Exercise objective: Each time a line of the listing holds "button", copy that line.

Information:
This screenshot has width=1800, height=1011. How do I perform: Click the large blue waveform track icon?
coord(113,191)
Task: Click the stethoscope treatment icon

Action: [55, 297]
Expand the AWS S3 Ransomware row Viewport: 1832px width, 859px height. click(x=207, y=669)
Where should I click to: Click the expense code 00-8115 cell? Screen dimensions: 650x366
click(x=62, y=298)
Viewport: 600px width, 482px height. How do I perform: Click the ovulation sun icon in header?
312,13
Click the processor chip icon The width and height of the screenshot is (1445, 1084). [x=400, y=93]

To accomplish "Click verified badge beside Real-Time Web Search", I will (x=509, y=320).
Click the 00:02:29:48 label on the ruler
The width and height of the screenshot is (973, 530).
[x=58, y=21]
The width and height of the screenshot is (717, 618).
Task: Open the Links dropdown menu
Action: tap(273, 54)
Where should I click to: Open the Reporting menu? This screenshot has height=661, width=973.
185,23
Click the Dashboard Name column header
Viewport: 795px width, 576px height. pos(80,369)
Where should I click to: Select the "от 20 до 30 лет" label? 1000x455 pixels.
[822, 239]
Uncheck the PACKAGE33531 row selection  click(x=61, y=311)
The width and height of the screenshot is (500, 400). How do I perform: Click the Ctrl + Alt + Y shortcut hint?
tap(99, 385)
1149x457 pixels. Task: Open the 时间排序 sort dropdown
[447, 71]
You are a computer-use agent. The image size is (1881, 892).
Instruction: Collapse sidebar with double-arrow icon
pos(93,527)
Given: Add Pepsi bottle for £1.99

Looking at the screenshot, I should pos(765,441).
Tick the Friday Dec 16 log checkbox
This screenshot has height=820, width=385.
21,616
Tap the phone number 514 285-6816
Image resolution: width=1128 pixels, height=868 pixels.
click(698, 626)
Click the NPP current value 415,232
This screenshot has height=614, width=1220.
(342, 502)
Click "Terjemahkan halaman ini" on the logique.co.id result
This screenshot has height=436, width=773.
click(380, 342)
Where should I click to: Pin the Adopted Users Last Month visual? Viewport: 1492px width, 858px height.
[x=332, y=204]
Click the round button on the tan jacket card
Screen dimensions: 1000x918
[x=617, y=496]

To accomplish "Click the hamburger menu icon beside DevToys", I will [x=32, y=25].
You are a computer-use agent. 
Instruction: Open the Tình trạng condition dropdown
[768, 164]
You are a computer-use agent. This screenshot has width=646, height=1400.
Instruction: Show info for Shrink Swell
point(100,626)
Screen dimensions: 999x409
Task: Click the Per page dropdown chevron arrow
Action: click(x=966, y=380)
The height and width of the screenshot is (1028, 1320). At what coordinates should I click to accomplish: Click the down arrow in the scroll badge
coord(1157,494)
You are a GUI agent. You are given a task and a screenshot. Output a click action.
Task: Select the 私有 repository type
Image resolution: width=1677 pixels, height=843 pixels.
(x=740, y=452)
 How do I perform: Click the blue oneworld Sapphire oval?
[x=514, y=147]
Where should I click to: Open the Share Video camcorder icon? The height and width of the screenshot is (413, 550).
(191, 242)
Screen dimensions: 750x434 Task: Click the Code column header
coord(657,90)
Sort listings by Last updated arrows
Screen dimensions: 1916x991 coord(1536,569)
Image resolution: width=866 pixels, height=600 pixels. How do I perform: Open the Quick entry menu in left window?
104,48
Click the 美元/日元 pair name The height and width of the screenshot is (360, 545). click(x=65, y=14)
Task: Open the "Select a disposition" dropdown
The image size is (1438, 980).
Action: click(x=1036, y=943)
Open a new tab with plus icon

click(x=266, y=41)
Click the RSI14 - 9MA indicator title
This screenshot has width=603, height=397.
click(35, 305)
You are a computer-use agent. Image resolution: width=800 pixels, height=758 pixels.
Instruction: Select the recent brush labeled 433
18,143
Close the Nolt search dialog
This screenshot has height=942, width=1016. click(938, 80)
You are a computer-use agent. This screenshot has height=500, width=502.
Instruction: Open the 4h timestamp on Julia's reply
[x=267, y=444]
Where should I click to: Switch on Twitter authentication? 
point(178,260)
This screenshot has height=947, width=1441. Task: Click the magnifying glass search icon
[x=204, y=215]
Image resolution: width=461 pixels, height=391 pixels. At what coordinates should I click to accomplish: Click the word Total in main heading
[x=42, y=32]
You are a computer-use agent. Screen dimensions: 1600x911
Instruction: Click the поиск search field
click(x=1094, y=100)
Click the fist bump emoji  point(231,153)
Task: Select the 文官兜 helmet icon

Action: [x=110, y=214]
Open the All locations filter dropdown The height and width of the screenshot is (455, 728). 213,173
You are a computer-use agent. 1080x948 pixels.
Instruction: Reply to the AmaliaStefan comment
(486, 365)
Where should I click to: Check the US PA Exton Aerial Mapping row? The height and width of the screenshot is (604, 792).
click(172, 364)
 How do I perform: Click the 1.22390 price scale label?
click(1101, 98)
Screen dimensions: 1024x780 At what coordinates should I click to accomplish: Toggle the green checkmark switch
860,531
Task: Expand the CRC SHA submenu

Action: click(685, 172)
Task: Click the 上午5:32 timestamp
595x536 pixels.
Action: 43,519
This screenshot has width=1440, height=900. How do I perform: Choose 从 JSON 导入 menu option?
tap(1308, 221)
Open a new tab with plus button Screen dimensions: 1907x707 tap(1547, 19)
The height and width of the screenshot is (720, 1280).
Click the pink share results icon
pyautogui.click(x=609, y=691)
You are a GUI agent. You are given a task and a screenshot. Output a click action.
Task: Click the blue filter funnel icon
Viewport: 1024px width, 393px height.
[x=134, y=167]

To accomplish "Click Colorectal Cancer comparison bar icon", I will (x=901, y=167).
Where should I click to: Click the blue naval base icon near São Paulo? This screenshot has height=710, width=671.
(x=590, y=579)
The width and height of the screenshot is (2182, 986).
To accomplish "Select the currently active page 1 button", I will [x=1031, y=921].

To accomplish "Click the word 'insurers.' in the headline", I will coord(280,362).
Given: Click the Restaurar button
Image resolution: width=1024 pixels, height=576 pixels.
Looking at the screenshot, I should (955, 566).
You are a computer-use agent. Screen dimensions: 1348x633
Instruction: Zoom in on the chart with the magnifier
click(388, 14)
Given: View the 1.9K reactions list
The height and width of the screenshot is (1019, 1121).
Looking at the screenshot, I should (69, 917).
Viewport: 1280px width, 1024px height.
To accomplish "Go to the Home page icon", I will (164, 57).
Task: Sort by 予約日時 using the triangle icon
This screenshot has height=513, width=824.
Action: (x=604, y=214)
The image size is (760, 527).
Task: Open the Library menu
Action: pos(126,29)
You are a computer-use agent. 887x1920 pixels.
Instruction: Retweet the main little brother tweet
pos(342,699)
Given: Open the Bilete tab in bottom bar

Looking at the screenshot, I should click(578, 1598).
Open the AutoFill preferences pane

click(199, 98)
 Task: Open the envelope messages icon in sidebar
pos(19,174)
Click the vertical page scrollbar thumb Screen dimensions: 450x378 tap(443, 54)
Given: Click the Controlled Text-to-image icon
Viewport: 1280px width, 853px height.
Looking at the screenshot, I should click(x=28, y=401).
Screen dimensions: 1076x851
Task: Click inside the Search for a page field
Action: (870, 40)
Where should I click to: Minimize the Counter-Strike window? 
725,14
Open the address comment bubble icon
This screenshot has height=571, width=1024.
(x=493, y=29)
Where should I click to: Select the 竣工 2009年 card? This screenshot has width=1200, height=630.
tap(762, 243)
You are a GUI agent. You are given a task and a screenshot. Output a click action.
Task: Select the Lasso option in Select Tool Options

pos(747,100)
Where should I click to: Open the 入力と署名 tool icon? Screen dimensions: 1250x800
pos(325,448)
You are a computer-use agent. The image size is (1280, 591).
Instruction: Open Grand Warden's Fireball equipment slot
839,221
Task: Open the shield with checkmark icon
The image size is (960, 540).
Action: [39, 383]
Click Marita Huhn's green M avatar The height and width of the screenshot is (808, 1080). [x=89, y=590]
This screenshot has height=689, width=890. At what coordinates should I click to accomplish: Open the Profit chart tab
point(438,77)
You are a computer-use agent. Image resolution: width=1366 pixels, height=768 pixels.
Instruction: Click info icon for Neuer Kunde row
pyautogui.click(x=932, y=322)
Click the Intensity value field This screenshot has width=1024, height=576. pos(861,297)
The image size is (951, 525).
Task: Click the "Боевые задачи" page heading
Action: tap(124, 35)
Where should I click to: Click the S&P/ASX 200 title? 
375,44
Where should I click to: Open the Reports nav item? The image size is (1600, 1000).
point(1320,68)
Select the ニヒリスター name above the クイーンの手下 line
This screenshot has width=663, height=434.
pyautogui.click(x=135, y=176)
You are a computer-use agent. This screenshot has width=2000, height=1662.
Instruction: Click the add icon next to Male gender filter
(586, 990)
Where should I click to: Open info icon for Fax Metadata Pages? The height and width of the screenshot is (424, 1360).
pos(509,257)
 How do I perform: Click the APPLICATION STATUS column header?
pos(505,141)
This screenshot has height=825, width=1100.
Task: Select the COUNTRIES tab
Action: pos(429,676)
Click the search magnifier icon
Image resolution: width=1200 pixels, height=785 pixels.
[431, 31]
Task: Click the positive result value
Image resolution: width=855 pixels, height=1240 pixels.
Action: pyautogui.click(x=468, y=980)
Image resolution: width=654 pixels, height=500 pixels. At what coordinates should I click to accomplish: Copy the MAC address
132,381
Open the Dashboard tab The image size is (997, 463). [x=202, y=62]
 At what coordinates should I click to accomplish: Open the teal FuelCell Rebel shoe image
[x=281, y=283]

Solution below:
Click the round button on the tan jacket card
Open a new tab with plus button Screen dimensions: 1907x707 tap(1547, 19)
To accomplish "Select the currently active page 1 button", I will [x=1031, y=921].
Given: Click the Restaurar button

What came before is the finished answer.